Our case is not the first report of ophthalmic artery occlusion with cerebral infarction after fat injection into the face. However, our case is distinct from others in that visual loss preceded neurologic symptoms and skin damage by about two hours. Therefore, we should pay special attention to each patient's neurologic status and not delay imaging studies of the brain if visual loss or relative afferent pupillary defects are detected after fat injection into the face. There has also been a report of optic nerve infarction after autologous fat transplantation that was confirmed by diffusion-weighted MRI [8]. Consequently it is recommended that orbital MRI is performed as well as brain MRI with diffusion-weighted imaging.
This case indicates that cosmetic plastic surgeons and ophthalmologists should be careful while administering periocular autologous fat injections. Fat injections should be performed slowly and with the lowest possible pressure.

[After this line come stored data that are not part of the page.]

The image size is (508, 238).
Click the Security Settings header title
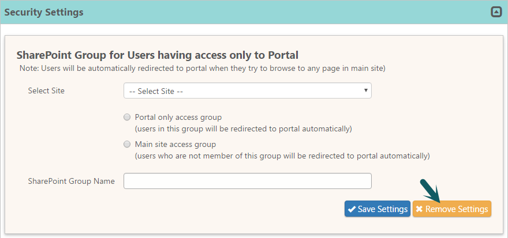tap(44, 12)
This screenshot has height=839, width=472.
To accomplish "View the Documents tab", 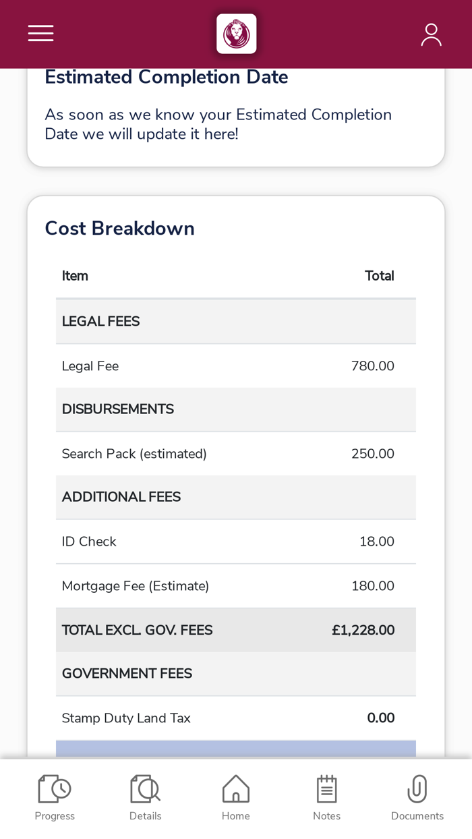I will 417,798.
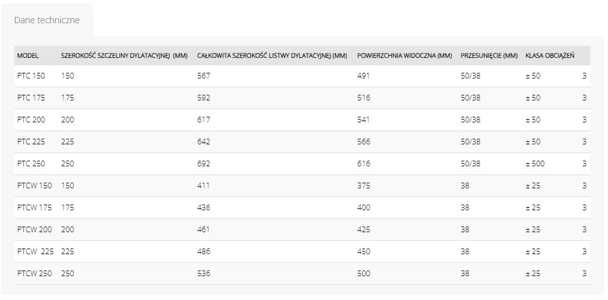608x300 pixels.
Task: Click the PTCW 200 row label
Action: click(x=35, y=229)
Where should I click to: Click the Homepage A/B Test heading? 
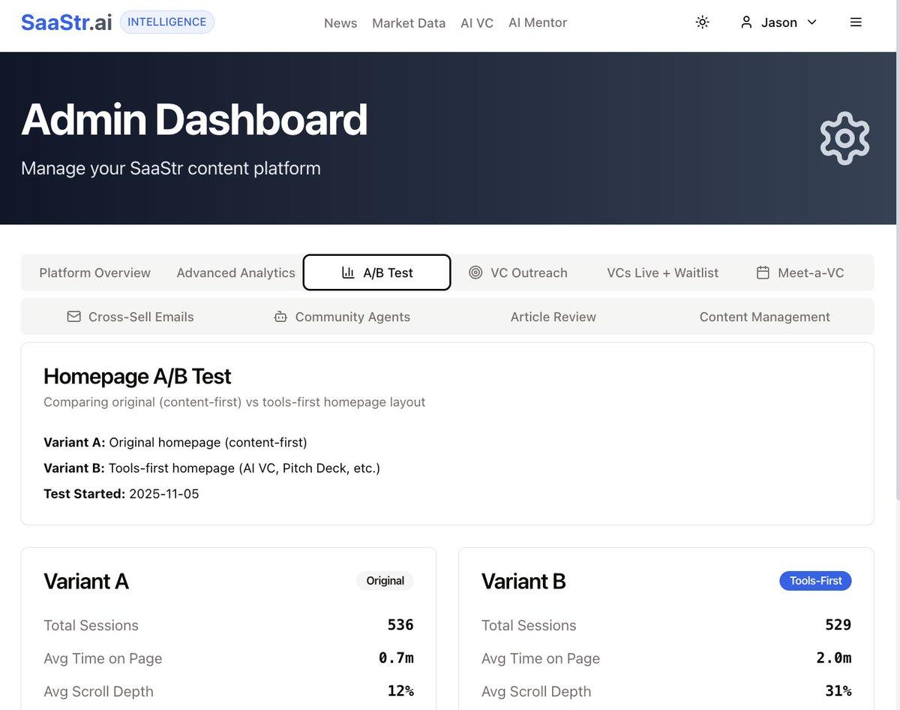tap(137, 375)
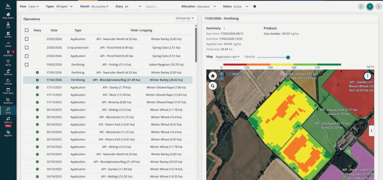The image size is (383, 180).
Task: Select checkbox for Fodrigs Fertilising row
Action: (x=27, y=65)
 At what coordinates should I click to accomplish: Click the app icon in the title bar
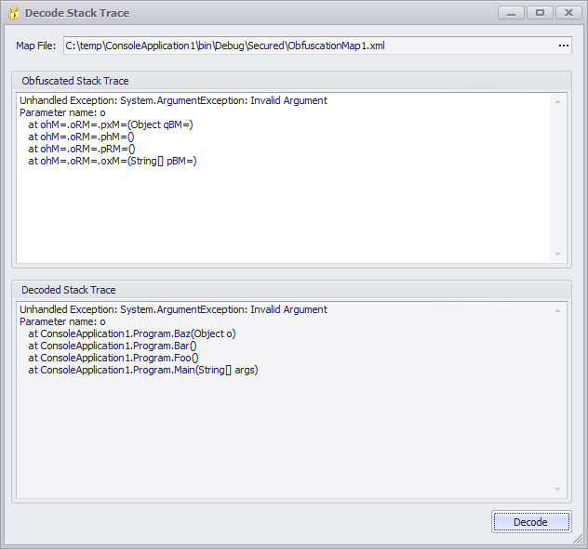coord(13,13)
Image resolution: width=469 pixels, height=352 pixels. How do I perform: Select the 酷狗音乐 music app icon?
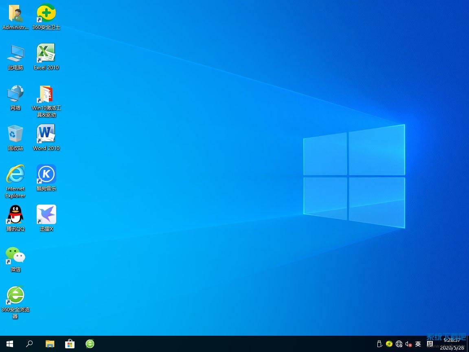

Injection fillers with blunt needles may be the most appropriate choice [6]. However, because the peripheral arteries of the face are small and collapsible, during aspiration blood may not appear in the delivering syringe despite entry of the needle into an arterial lumen [4]. Therefore, the risk of visual loss and even brain damage should be explained to the patient prior to the procedure.
Footnotes
No potential conflict of interest relevant to this article was reported.